In male cats, to look at, you will see very little difference between ‘before’ and ‘after’ the operation. Males tend to recover very quickly from the surgery, and apart from ensuring he doesn’t lick the surgery site, the area heals quickly and your cat will often be back to normal in a day or two.
In female cats, there will be a shaved patch of fur where the surgery took place, and either dissolving stitches in their skin, or visible stitches that will be removed after about 10 days. It is really important that your cat does not lick or scratch at the surgery site, as this risks opening the wound up or causing infection. The best way to prevent this is for your cat to wear a ‘Buster Collar‘. Most cats get used to this in the end! Alternatives include the Kong soft collar (made of fabric), and other similar options.

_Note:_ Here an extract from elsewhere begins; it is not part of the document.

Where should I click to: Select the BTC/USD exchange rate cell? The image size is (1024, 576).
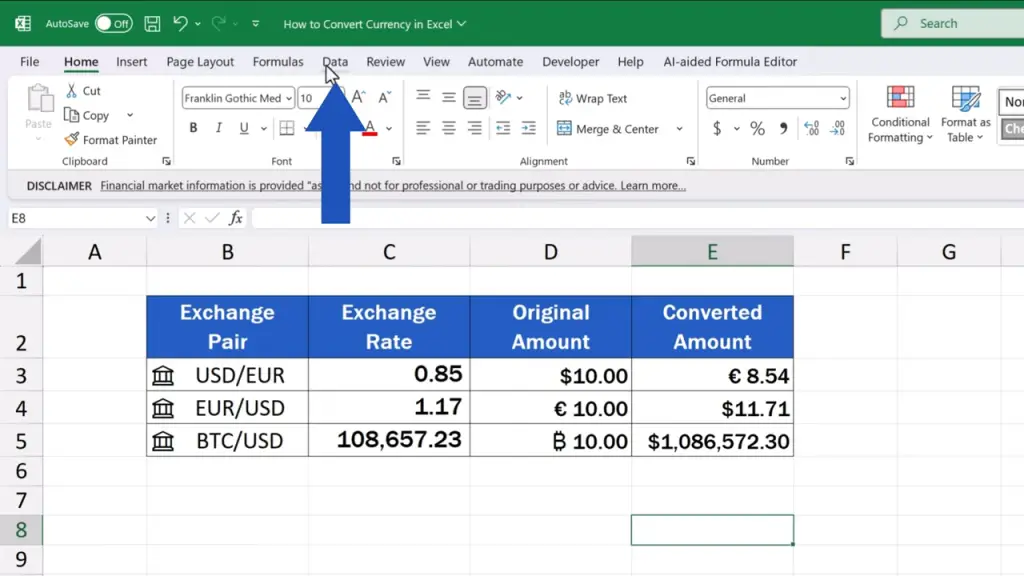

What if you don’t neuter your cat?
Be prepared for the health risks of fighting, the smell of sprayed urine, and the irritated neighbours whose cats are being beaten up by yours. Or perhaps you (or your nagging children) want ‘just one litter’, but have you also thought about these factors…?
– Your cat must be up to date with vaccinations and parasite control – unless you want a flea infestation, or you want to risk your kittens getting serious illness, take to this advice and get your kitty up to date!
– Giving birth doesn’t always go to plan – you will need money set aside in case your cat needs an emergency caesarian. It doesn’t happen often, but you need to be prepared for it if it does
– Not all cats want to be mothers – having kittens can be stressful for cats, particularly if they have them very young (e.g. 6 months) when they themselves are not fully-fledged adults. If your cat doesn’t accept the kittens, are you really prepared to hand-rear them? You will be feeding them every 2-3 hours including through the night
– Do not expect to make money – This is never an acceptable reason to be breeding. Apart from being morally shameful, it is also unlikely to succeed! Your kittens will need to be wormed regularly and ideally have their first vaccination before going to their new homes, and you will need to budget for this.
– What if a kitten is ill? – Be prepared for heartache and expense if one (or more) of the kittens is unwell before he/she goes to a new home, and think what you will do if the illness prevents him/her going to a new home – are you prepared to take on another cat?
– Find good homes – We suggest you get confirmed owners for kittens BEFORE your cat becomes pregnant, so you have some confidence that they will all find good homes. You won’t know how many kittens your cat will have, so don’t make promises you can’t keep, but draw up a list of good homes that have been offered and don’t leave it to chance. You will want the kittens to go to their new homes from about 9 weeks old (NOT 6 weeks – this is too early!), which will WHIZZ by!
– Responsibility – We’re tugging on your heart strings here. Every year, rescue centres have thousands of kittens desperate for good homes, so remember that for every kitten you bring into the world, one fewer rescue kitten will find a good home…it really is that simple. And that’s not even counting the adult cats that get passed by because the kittens are more cute…
IN SUMMARY….Get your cat neutered by 6 months at the latest. If you leave it until 6 months, you must keep your cat in AT ALL TIMES until he/she is neutered. You should factor in the cost of neutering BEFORE you get a cat. If you can’t afford it, contact a charity who can help – there really is NO EXCUSE for unwanted or unplanned litters of kittens!